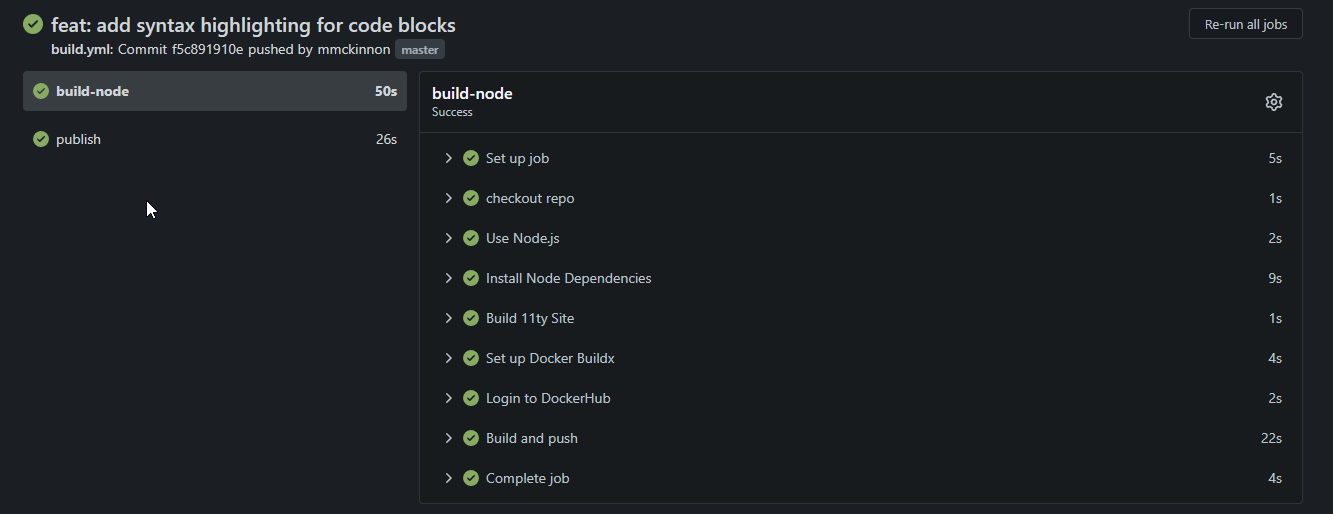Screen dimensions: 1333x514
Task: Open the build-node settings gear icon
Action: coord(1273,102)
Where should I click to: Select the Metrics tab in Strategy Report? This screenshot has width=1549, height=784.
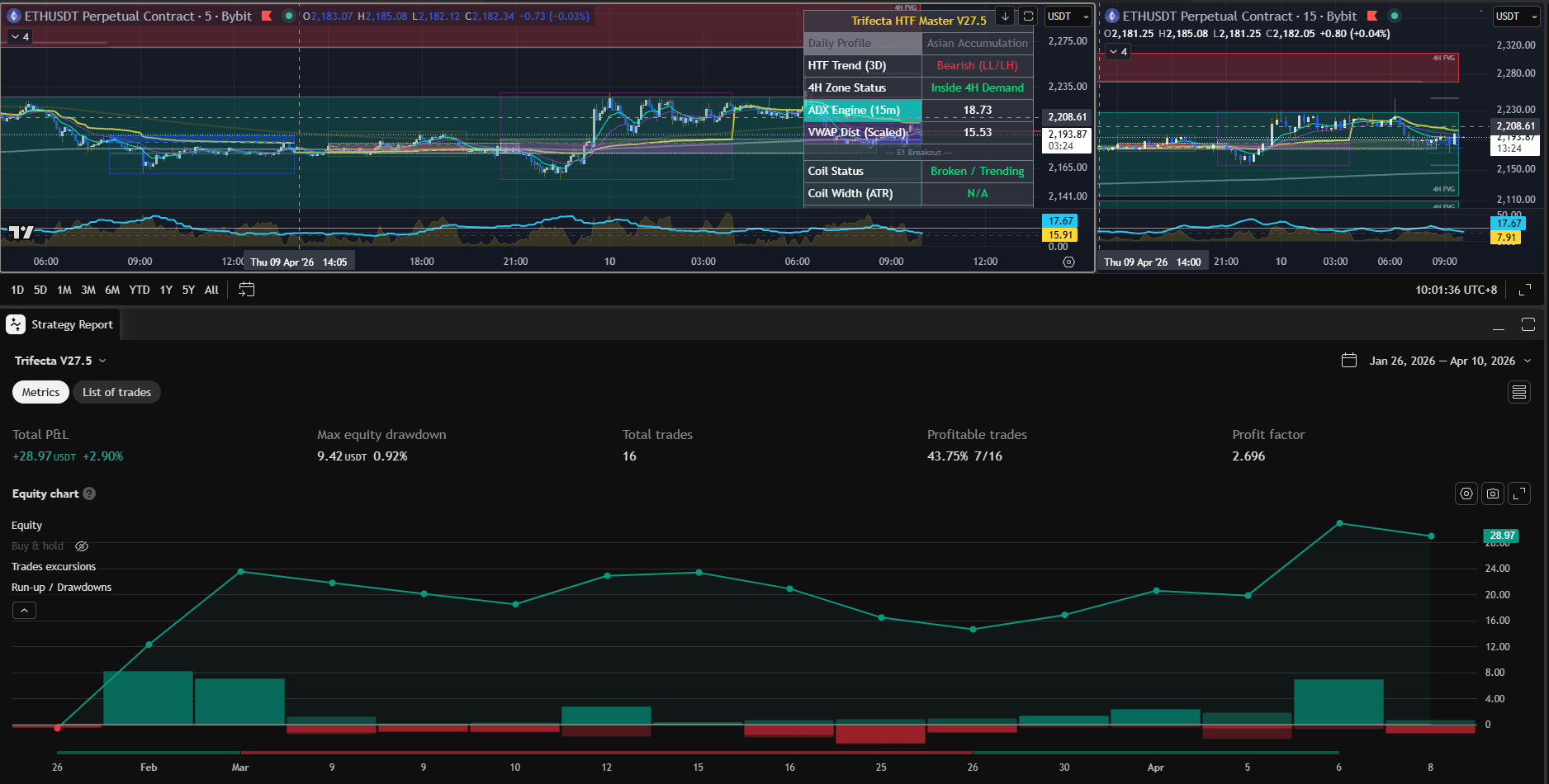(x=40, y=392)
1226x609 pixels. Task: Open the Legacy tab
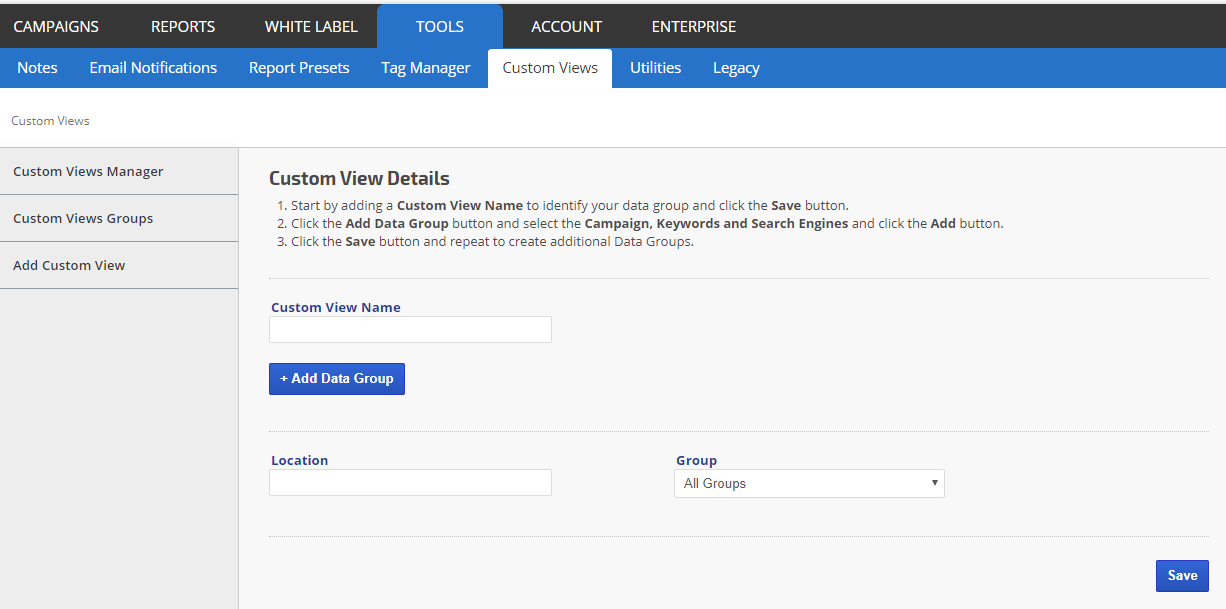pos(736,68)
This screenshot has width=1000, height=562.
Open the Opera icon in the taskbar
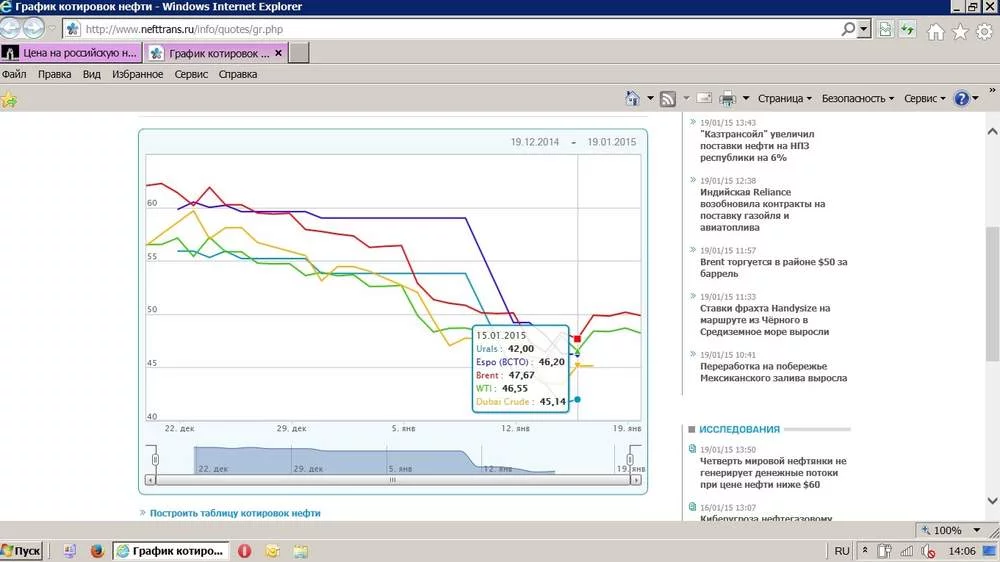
──────────
◆ TASK TO COMPLETE ◆
Copy out every line of text in the records above, word for word, and leave out the pictures.

◆ ANSWER IN FULL ◆
Screen dimensions: 1333x514
Task: Open the build-node settings gear icon
Action: coord(1273,102)
Where should I click to: Select the Metrics tab in Strategy Report? This screenshot has width=1549, height=784.
(x=40, y=392)
1226x609 pixels. Task: Open the Legacy tab
pos(736,68)
This screenshot has width=1000, height=562.
Open the Opera icon in the taskbar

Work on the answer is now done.